Asus is out to woo gamers and enthusiasts with its new ROG Strix GD30 desktop PC. Unlike its other gaming computers, the GD30 can be fully upgraded by users, with its large chassis offering plenty of expansion options.
In other words, the GD30 is almost like any custom gaming PC that you can buy from a PC hardware store at Sim Lim Square, except that you do not get to choose the components.
Asus makes the motherboard and the graphics cards in the GD30, though other components like the storage drives and the CPU are from other manufacturers.
It comes in two configurations. The more affordable $2,498 variant sports a mid-range GeForce GTX 1060, while the $2,798 model tested here has a more powerful GTX 1070 graphics card.
Differentiating the GD30 from a self-assembled gaming PC is also Asus' Aegis app. This Windows software lets users monitor hardware temperatures, control fan speeds and LED lighting effects.

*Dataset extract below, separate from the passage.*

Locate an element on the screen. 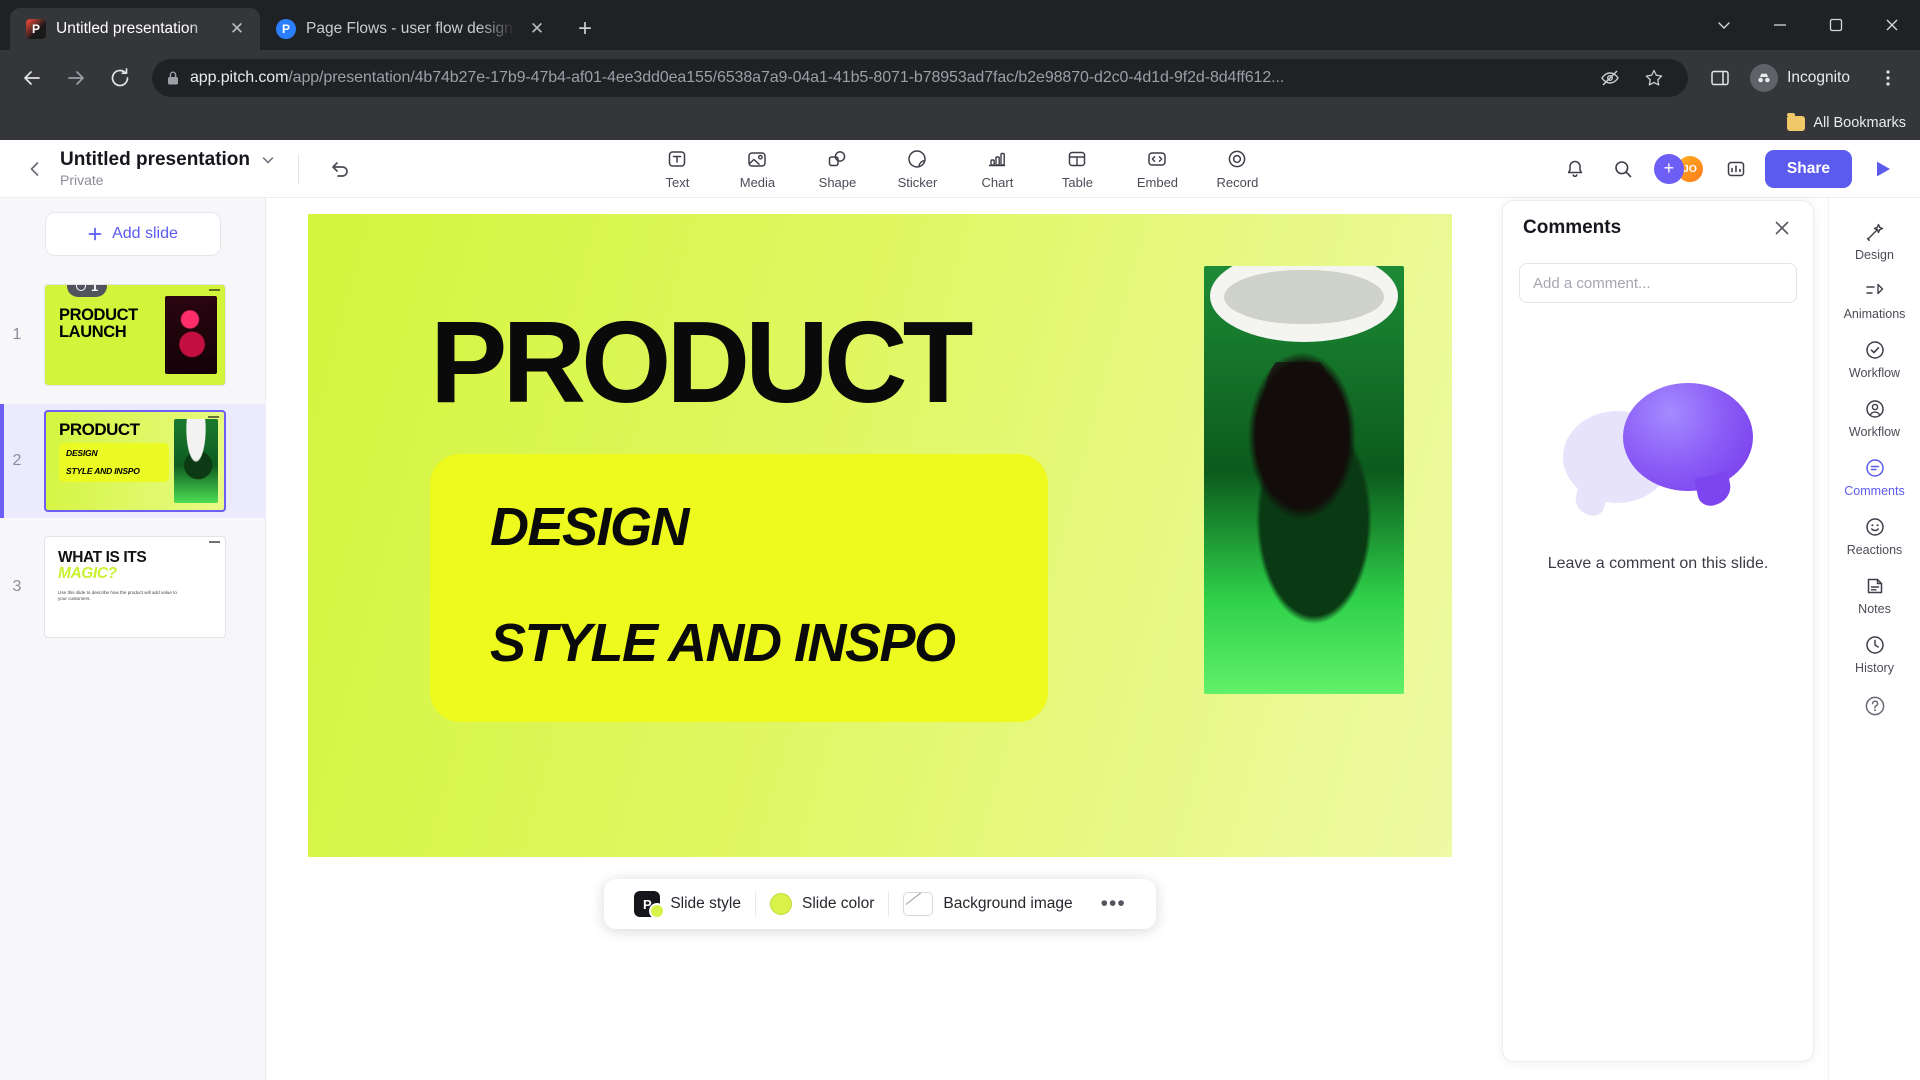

However, I feel that the LEDs on the GD30's motherboard are not as flashy as the LEDs on Asus' enthusiast-class motherboards. Tech-savvy users hoping to tweak hardware settings via the BIOS will be disappointed, as it is locked down like the ones on branded computers and offers few options.
Its black-and-white casing design is supposedly inspired by the armour worn by Stormtroopers from the Star Wars movies.

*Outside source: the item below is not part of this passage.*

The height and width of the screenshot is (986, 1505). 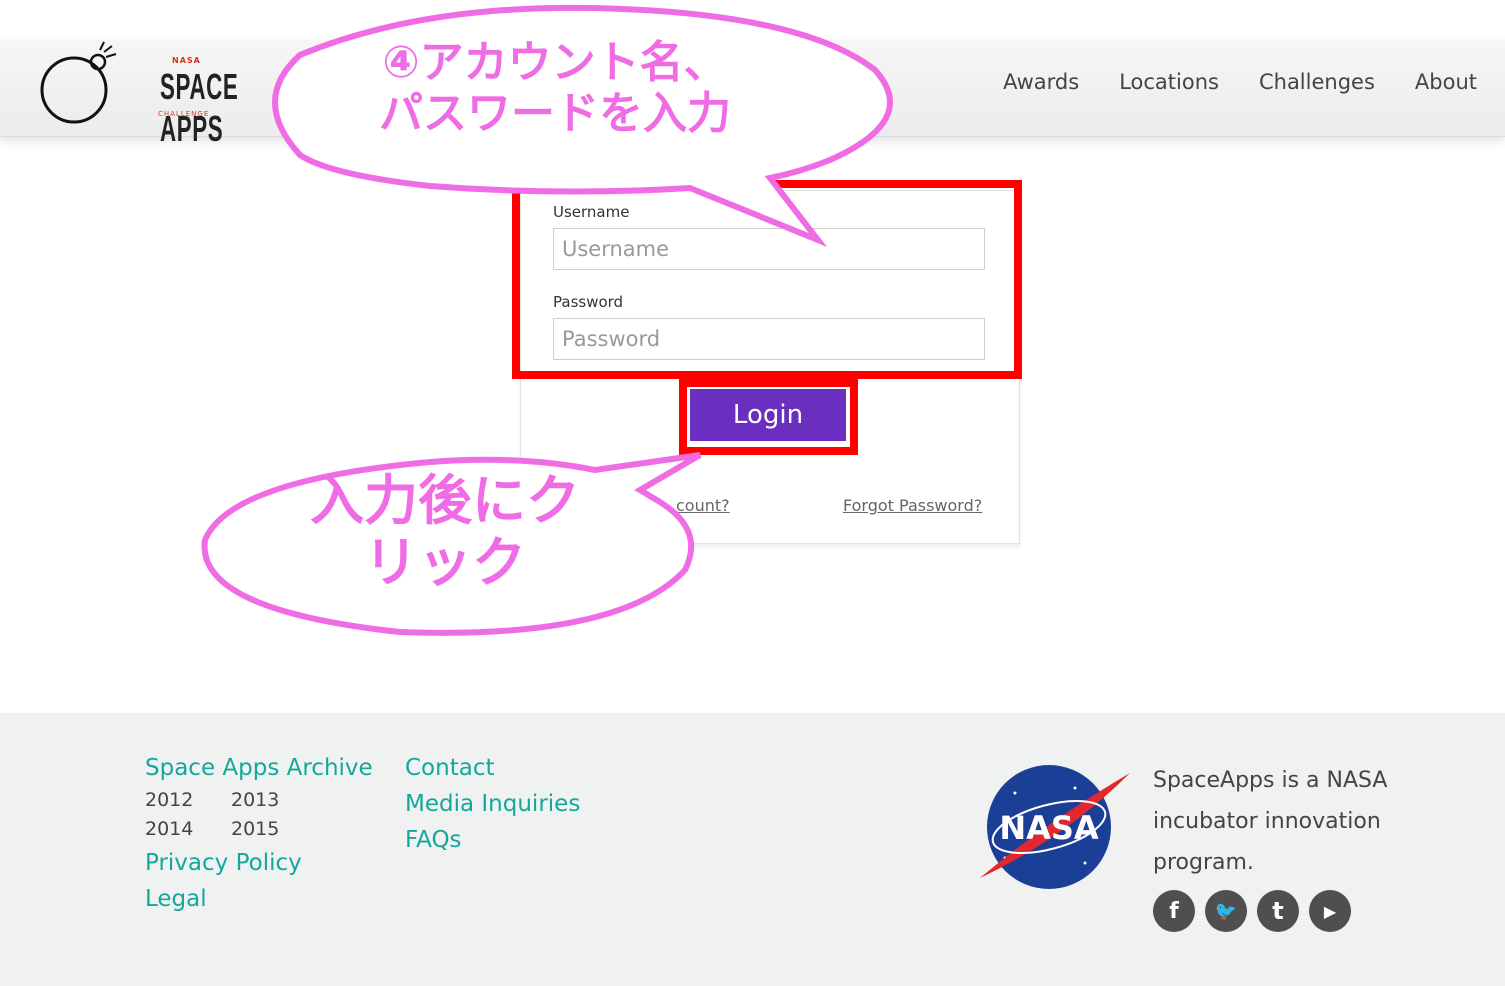 I want to click on nasa-logo-icon: NASA, so click(x=1055, y=828).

At the front of the chassis, two plastic panels can be easily attached or removed by users in order to alter the facade in five different ways.
PROCESSOR: Intel Core i7-7700 (3.6GHz)
GRAPHICS: Nvidia GeForce GTX 1070 8GB GDDR5
RAM: 16GB DDR4
STORAGE: 256GB SSD + 1TB 7,200rpm HDD
CONNECTIVITY: 1 x USB Type-C, 6 x USB 3.1 (Gen 1), 4 x USB 2.0, 2 x DisplayPort, 2 x HDMI, DVI output, Ethernet port, audio jacks
VALUE FOR MONEY: 3/5
This sounds good on paper, but the GD30's built-in DVD writer ends up being concealed behind one of the plastic panels, which means it has to be removed to use the optical drive. This effectively limits how you can tweak the casing's appearance.

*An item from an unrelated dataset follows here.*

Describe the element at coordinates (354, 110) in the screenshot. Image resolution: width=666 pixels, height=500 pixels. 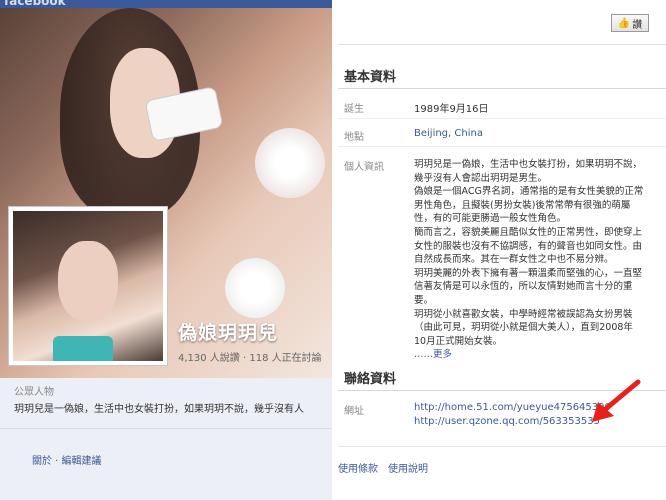
I see `birthday-label: 誕生` at that location.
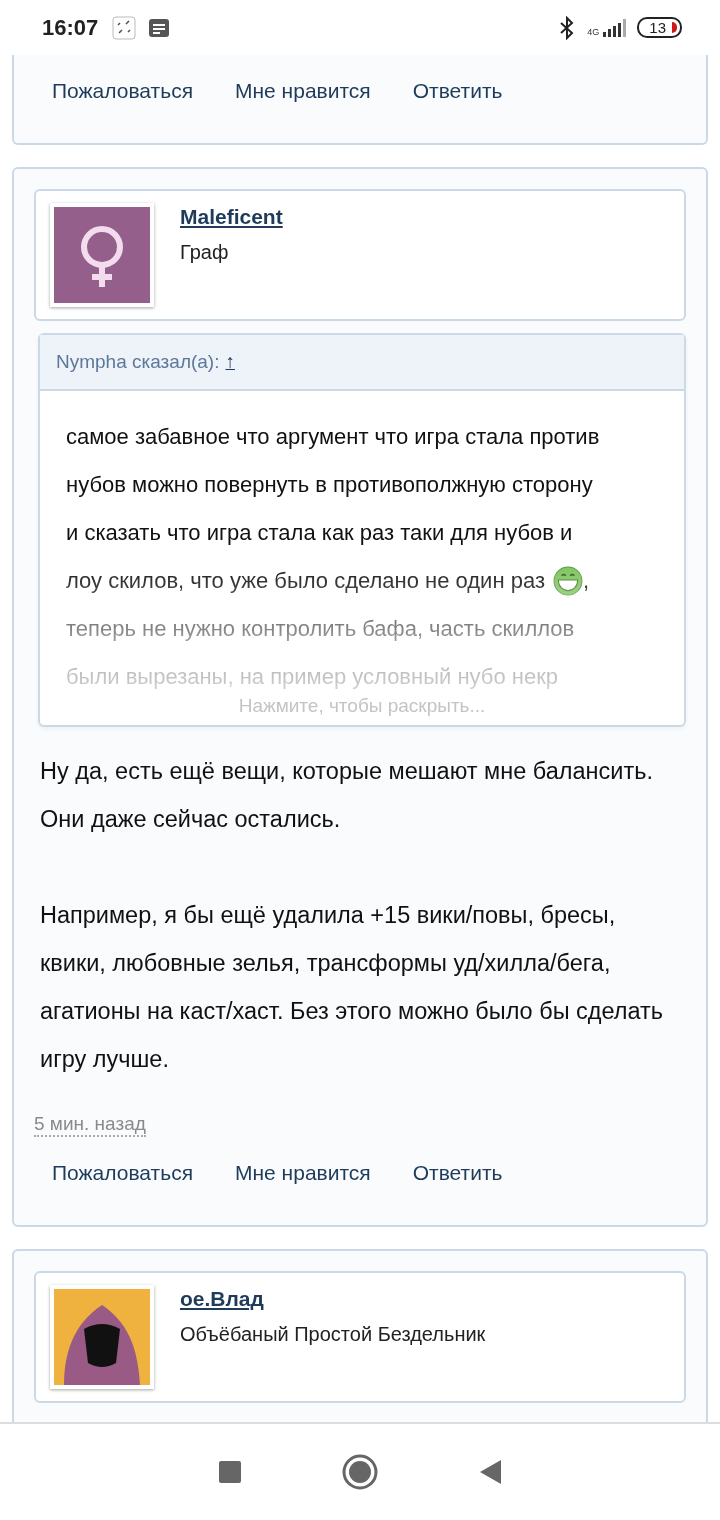 The height and width of the screenshot is (1520, 720). I want to click on quote-text: самое забавное что аргумент что игра стала против, so click(333, 437).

The chassis itself can hold up to six hard drives, two solid-state drives (SSD) and a water-cooling system. The retail version comes with a standard CPU cooler, a 256GB Samsung SSD and a 1TB hard drive.
The power supply unit is concealed by a shroud that creates a wind tunnel at the bottom of the chassis for better airflow. The graphics card is held securely by a bracket, though it also means that more screws have to be removed to change the graphics card. The side panel has a meshed metallic window that Asus claims can reduce electromagnetic emissions.
It breezed through our usual gaming benchmarks, thanks to its high-end hardware. It scored around 95 frames per second (fps) in Crysis 3 and 125fps in Doom at the highest settings at 1,920 x 1,080 pixels.
My GD30 review set costs $2,798, which is likely more expensive than building a PC yourself. Based on current prices, a similarly capable PC from Sim Lim Square costs around $2,000 to $2,500, depending on your choice of parts.
But those who prefer not to get into the gritty chore of setting up their own systems may find the GD30 a decent PC with good expansion options.
• Verdict: Because of its generous expansion options, the GD30 is as close as you'll get to a DIY PC from a PC maker.